Pedagang di Sikka Terpaksa Jual Murah Tenun Ikat Untuk Bertahan

Editor: Koko Triarko

MAUMERE – Dampak pandemi Covid-19 membuat harga jual kain tenun ikat di Kota Maumere, Kabupaten Sikka, Nusa Tenggara Timur, mengalami penurunan drastis.

“Dampak pandemi membuat harga jual kain tenun, baik pewarna kimia maupun pewarna alam turun drastis,” ucap Sisilia Delima, penjual kain tenun ikat saat ditemui di Pasar Alok, Maumere, Kabupaten Sikka, Selasa (7/9/2021).

Sisilia mengaku  menjual kain tenun pewarna kimia maupun alam dengan harga minimal Rp450 ribu hingga Rp1,5 juta per lembar.

Dia menerangkan, banyak pembeli memberikan penawaran harga lebih murah, Rp200 ribu bahkan bisa mencapai Rp300 ribu per lembarnya.

Penjual kain tenun ikat di Pasar Alok, Maumere, Kabupaten Sikka, NTT, Sisilia Delima, saat ditemui di pasar tersebut, Selasa (7/9/2021). -Foto: Ebed de Rosary

“Kami terpaksa menjual saja, yang penting bisa ada untung sedikit agar bisa membiayai kehidupan keluarga,” sebutnya.

Sisilia mengaku biasa menjual kain tenun di Pasar Alok setiap hari Selasa, saat hari pasar mingguan karena banyak pembeli yang datang.

Namun saat ditemui, dirinya mengaku belum menjual selembar kain tenun, karena banyak pembeli yang mengajukan penawaran dengan harga jauh di bawah harga jual.

“Banyak yang tanya-tanya dan mengajukan penawaran jauh di bawah harga normal. Saya memilih tidak menjualnya, karena pasti mengalami kerugian,” ungkapnya.

Sisilia mengaku membeli kain tenun dari perajin di Kecamatan Hewokloang, Nita, Koting hingga Nelle, dan menjualnya kembali.

Saat pembeli di pasar sepi, dirinya pun menjualnya kepada para karyawan di kantor pemerintah maupun swasta, meskipun ada yang mengutang dahulu.
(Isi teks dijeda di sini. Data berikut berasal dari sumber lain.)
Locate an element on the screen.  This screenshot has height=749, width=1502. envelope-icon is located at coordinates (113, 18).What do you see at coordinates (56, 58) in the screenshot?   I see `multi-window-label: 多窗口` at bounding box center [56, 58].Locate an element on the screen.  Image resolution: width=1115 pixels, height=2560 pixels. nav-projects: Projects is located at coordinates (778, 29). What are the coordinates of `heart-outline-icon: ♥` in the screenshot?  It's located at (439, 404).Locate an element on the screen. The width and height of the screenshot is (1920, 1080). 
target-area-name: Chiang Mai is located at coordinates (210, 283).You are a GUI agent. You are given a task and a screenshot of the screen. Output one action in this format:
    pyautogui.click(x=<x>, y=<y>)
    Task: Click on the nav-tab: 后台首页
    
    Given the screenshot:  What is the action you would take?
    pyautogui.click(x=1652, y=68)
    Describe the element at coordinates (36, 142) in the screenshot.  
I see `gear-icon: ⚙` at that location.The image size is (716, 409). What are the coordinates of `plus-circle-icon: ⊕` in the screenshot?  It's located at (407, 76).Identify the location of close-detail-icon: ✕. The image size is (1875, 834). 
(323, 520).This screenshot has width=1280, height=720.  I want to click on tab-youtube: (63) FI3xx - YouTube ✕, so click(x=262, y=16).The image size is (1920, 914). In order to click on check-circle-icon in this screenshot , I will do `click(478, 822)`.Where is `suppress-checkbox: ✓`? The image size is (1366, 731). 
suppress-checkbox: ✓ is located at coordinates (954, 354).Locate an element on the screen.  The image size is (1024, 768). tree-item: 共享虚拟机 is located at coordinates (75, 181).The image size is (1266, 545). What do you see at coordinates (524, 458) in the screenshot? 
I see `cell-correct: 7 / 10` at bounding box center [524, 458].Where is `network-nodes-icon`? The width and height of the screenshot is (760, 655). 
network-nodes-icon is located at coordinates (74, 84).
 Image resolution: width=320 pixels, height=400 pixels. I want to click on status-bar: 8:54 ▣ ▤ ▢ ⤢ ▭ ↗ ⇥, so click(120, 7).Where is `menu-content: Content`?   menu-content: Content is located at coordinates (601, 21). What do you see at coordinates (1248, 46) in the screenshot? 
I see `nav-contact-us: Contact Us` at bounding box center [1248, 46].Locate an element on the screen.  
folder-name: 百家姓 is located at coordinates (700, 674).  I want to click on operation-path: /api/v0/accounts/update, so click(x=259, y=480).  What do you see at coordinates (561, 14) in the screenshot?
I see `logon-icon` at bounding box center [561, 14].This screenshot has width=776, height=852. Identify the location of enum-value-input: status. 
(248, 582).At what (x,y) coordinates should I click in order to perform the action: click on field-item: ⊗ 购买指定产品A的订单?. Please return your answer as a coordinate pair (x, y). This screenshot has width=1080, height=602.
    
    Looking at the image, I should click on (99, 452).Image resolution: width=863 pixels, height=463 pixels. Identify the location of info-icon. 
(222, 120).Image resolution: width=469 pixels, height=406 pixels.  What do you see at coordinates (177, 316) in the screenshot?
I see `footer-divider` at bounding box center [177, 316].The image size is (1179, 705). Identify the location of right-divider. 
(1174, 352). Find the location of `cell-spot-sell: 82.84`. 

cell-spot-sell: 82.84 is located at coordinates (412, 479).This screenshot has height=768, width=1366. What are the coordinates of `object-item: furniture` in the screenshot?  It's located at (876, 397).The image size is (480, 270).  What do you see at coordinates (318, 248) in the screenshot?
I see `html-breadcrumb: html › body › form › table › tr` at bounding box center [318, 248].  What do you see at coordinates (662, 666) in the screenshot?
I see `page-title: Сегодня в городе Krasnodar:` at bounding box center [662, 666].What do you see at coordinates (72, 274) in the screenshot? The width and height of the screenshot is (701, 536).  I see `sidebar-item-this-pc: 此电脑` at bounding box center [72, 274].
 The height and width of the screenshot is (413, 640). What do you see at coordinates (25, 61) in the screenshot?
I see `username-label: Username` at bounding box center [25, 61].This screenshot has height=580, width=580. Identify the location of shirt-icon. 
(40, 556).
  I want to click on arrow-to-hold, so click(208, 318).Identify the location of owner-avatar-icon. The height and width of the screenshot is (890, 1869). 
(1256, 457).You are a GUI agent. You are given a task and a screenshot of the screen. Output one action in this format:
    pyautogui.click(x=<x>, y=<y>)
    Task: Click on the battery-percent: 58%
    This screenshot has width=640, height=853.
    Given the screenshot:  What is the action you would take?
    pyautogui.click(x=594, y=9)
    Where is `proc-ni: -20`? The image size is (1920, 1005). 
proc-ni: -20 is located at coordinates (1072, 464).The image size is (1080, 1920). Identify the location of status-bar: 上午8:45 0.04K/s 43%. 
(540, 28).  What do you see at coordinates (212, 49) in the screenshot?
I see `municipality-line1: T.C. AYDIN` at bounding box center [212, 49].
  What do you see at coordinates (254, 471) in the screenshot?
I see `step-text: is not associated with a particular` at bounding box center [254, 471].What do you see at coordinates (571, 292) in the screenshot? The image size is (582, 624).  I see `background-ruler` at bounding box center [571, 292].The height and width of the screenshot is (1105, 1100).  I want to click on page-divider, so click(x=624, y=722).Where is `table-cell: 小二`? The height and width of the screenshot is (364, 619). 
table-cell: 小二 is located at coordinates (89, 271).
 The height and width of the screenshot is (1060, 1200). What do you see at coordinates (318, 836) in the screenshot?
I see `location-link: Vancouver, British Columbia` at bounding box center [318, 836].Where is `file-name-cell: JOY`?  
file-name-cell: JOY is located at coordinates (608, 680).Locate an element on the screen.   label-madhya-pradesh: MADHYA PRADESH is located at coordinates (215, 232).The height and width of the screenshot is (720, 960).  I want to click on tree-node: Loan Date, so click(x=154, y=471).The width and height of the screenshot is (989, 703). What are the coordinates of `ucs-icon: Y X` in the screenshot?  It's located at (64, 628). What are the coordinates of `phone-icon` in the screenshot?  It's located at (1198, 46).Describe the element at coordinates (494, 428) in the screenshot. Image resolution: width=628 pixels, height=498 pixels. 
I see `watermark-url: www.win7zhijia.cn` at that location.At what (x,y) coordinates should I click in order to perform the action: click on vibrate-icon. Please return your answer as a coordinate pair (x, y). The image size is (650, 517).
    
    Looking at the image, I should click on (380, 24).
Ia membolehkan utang dan dibayar sebulan ke depan daripada kain tenunnya tidak laku terjual. Dia mangaku harus membiayai seorang anaknya yang sedang kuliah semester 5, sementara anak keduanya perempuan  tidak bisa kuliah dahulu

“Dampak pandemi Covid-19 membuat pembeli ingin mendapatkan kain tenun yang berkualitas, tapi dengan harga beli yang murah. Banyak penenun yang menjual sendiri terpaksa menjualnya daripada tidak laku,” tuturnya.

Sisilia mengaku sebelum pandemi Covid-19, dirinya bisa menjual kain tenun pewarna alam dengan harga Rp1,5 juta minimal 10 lembar.

Sejak pandemi Covid-19, ia kesulitan menjual dan dalam sebulan tidak ada yang membeli kain tenun berkualitas dengan harga Rp1,5 juta.

“Saat pandemi ini, biar untung sedikit saja yang penting bisa terjual. Mudah-mudahan pandemi Covid-19 bisa segera berakhir, agar ekomomi kembali normal,” harapnya.

Pedagang kain tenun lainnya, Maria Adel, juga mengaku pembeli kain tenun di Pasar Alok memang menurun drastis akibat dampak pandemi Corona.

Adel mengaku terpaksa menjual kain tenun pewarna alam dengan harga jual lebih murah, karena pembeli masih sepi.

“Saya dari pagi jualan belum ada yang beli. Biasanya, cuma laku terjual satu-dua lembar saja saat ada wabah Corona begini,” ucapnya.

Adel mengaku tetap berjualan, karena butuh uang untuk membiayai kehidupan keluarganya, dan hanya mengharapkan pendapatan dari menjual kain tenun.